Vara: A Blessing marks a distinct tonal shift from director Khyentse Norbu, a trained Bhutanese monk, whose previous works were more modern and less stylized. Norbu’s first film, The Cup (1999), winner of the Audience Award at Sundance, told the story of young monks trying to tune into a soccer broadcast, while Travelers and Magicians (2003) considered the allure of Americanization through a classic road-movie setup.
In Vara: A Blessing, Vinata (choreographer and actress Geeta Chandran) is a “devadasi”, a woman devoted to the service of a Hindu deity who teaches the ancient divine Bharata Natyam dance. Her daughter Lila (Shahana Goswami) wants nothing more than to follow in her mother’s footsteps and become a spiritual vessel ceremonially wed to Krishna, but Lila harbors an infatuation with Bollywood dance. She memorizes routines from television to perform in front of the sacred statue, rather than the customary ritual. The Devadasi tradition is dying, having been outlawed by the British during colonial rule and often equated with prostitution. When Lila performs the dance channeling Krishna’s lover, the goddess Radha, her fantasies take over and the image of Krishna in her mind is replaced by Shayam (Devesh Ranjan), a local, untouchable Muslim boy.
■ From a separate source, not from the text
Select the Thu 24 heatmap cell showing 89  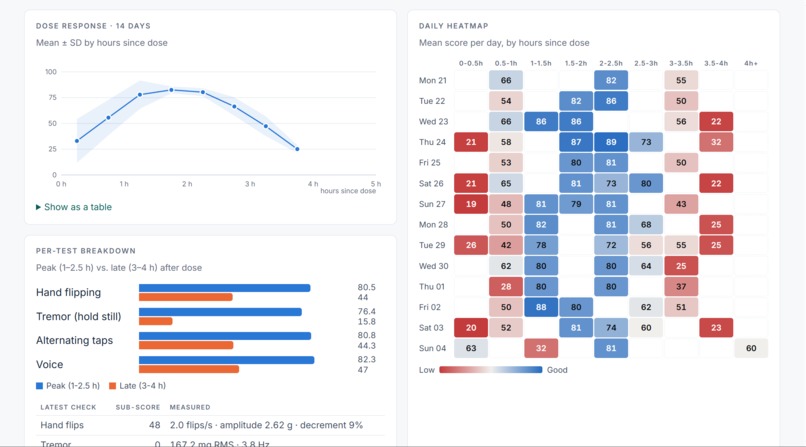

Shayam is a sculptor who wishes to hone his skills and move to the city. When an elderly sculptor agrees to teach him further, Shayam asks Lila if she would pose for him for a statue of goddess Saraswati. She agrees, despite the act violating any number of laws in their respective religions, and if found out could prove dangerous. Meanwhile, the matchmaker Subha (Rohit Raj) is on the prowl for a wife for the young landlord Prakesh (Panjak Pawan) whose eyes – and telescope – are fixated on the lower-class Lila. It’s a story of forbidden love amidst outdated binds and the juxtaposition of the transcendence of the soul with the realities of corporeal containment.
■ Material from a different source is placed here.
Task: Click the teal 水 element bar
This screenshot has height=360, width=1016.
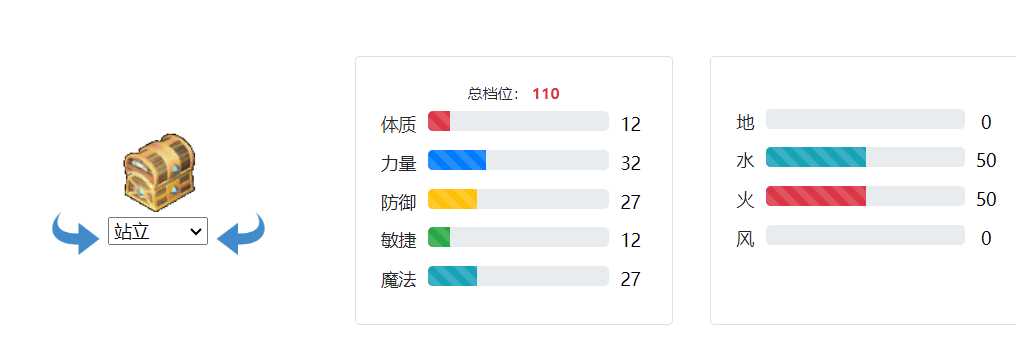Action: click(x=865, y=157)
Vara: A Blessing is a visually stunning exploration of the cross between spiritual devotion and bodily temptation that incorporates hypnotic use of tradition Indian dance and music. The sensual attraction that builds up in Lila emerges on screen as rich, colorful dreamscapes in which Shyam is painted blue like her idol Krishna. This imagery conflicts with the neutral greys and browns of the rainy Indian countryside and Shyam’s clay sculptures of the real world. The clay itself also becomes a character in its own right as Lila and Shyam channel Patrick Swayze and Demi Moore in the infamous pottery scene in Ghost, but in a more subtly beautiful way.
Goswami’s dance ability is mesmerizing and the charming, innocent curiosity conveyed through her smile becomes all the more heartbreaking when faced with the consequences of her actions. Ranjan is the less convincing half of the star-crossed couple, though it’s not clear whether because he is a poor actor or because Shyam is purposefully not as infatuated with Lila as she is with him.
Norbu enlisted cinematographer Bradford Young (Ain’t Them Bodies Saints) to capture the splendid imagery, and Wong Kar Wai’s regular editor William Chang to seamlessly mesh the scenes of colorful illusion with drab, everyday life. One issue here, however, is that some intricacies of Indian tradition or social structure may have been lost in Norbu’s decision to make the film his first English language endeavor. Hearing the characters speak a familiar language is interesting, in some ways comforting, but suggests a slight loss of subtly, as if the actors would feel more comfortable and their moods and interactions clearer if they were allowed to speak their native language.
Ultimately Vara: A Blessing is about Lila growing up. She learns of the inevitable rift between her dreams and her reality. She can have the fantasy if she wants it, but potentially at great physical cost to both her and her mother. Choosing reality is the “safer route”, though even more difficult to accomplish. It is a beautiful examination of the choices we make in the transition from childhood to adulthood, though not all of us get to do so through transcendent music and dance.